[WHAT IS EXPECTED]
Only these lines should appear, exactly: the one containing "This screenshot has width=1521, height=784." and every line after it through the end of the material below.

------------------------------------

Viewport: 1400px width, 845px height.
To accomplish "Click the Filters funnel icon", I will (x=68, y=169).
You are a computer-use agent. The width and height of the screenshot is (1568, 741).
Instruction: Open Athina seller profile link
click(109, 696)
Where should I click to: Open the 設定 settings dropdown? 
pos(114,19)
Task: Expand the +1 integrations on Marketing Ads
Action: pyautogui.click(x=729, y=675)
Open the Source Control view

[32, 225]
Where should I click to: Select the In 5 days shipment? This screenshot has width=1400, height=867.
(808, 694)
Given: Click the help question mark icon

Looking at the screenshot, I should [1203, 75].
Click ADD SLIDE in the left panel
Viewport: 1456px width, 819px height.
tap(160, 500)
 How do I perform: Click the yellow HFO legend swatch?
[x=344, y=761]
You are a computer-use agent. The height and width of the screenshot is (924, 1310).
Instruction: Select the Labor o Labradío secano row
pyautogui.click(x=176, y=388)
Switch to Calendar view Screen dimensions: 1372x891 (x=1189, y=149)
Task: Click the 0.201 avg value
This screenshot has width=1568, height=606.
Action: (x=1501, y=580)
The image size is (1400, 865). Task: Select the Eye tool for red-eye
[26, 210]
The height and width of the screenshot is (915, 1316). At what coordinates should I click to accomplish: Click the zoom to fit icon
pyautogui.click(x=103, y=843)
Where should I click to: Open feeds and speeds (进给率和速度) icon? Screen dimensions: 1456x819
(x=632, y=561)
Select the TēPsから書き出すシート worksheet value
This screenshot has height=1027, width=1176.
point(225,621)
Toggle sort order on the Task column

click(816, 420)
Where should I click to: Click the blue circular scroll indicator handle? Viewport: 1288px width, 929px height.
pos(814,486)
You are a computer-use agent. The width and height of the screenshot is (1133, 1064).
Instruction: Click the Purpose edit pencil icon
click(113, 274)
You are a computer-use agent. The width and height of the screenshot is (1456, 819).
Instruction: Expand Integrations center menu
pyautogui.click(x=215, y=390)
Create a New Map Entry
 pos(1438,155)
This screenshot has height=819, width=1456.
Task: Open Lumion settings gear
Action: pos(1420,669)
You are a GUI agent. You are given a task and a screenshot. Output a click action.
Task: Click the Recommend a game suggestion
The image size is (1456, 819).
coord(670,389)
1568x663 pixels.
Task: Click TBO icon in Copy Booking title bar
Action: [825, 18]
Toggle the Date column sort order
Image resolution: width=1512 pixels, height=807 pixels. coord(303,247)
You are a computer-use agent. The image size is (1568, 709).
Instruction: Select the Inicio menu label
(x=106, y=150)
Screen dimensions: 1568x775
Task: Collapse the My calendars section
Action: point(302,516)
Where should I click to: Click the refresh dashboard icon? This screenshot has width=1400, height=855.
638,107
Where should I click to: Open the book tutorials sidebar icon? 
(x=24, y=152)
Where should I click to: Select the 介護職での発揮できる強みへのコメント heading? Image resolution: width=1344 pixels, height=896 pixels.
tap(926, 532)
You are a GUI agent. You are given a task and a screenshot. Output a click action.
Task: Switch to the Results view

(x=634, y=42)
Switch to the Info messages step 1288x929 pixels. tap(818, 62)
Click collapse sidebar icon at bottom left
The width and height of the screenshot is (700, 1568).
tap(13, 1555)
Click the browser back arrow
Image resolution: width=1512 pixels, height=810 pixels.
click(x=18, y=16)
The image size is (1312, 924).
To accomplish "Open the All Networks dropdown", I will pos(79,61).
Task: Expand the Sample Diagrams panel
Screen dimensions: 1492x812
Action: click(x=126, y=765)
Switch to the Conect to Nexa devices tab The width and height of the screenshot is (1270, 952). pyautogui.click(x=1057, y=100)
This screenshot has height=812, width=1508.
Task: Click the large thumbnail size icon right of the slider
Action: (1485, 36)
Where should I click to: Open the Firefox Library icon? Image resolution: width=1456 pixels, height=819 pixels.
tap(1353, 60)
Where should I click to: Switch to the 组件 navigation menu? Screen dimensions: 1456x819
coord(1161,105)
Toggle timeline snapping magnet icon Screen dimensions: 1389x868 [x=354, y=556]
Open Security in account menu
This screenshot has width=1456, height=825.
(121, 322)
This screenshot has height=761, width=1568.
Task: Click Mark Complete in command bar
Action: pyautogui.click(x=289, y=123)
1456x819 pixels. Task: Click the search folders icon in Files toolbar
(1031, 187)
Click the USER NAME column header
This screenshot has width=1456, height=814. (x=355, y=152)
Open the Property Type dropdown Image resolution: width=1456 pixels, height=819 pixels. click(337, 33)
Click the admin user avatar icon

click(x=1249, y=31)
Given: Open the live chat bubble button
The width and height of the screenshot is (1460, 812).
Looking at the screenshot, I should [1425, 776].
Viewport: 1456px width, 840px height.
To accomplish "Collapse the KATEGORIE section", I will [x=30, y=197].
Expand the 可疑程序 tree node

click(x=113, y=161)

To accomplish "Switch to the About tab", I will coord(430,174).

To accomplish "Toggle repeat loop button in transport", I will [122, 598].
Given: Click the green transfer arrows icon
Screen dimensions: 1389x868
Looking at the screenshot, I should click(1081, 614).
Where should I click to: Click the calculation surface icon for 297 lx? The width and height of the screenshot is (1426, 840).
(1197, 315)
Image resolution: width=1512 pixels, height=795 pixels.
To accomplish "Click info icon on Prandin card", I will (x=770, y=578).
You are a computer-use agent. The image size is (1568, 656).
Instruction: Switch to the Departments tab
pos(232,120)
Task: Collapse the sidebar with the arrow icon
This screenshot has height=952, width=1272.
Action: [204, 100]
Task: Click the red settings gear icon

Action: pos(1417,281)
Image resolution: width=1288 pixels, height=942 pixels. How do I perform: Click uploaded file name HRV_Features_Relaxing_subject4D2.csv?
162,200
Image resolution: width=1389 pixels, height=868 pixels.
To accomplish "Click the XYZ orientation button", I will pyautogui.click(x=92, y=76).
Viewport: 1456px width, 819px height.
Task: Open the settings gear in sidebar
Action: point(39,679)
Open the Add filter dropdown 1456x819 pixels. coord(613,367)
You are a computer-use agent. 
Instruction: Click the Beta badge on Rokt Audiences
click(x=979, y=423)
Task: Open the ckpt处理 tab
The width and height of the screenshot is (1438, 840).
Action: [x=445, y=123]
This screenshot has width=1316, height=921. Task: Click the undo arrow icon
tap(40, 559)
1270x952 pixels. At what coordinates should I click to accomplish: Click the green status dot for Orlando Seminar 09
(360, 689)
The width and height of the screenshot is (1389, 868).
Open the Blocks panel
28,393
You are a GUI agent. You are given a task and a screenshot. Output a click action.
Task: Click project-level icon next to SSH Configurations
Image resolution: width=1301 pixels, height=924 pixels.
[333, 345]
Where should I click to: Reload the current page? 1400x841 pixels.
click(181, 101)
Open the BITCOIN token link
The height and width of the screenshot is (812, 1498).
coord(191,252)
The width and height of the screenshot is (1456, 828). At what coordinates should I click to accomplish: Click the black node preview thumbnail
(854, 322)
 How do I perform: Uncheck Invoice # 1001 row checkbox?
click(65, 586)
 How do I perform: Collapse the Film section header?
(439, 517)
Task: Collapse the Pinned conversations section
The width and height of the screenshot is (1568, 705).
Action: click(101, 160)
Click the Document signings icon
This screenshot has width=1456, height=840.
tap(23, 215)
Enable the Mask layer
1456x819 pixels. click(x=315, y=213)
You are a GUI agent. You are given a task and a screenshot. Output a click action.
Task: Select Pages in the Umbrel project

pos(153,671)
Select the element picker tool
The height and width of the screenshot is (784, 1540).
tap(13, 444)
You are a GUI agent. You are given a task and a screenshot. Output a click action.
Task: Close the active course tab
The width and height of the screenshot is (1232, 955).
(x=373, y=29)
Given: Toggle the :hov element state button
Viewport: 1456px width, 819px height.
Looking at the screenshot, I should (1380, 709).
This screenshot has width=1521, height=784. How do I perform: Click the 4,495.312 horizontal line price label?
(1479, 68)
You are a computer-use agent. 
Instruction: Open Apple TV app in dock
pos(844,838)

------------------------------------

[TASK RESPONSE]
This screenshot has width=1521, height=784. How do I perform: Click the 4,495.312 horizontal line price label?
(1479, 68)
You are a computer-use agent. 
Instruction: Open Apple TV app in dock
pos(844,838)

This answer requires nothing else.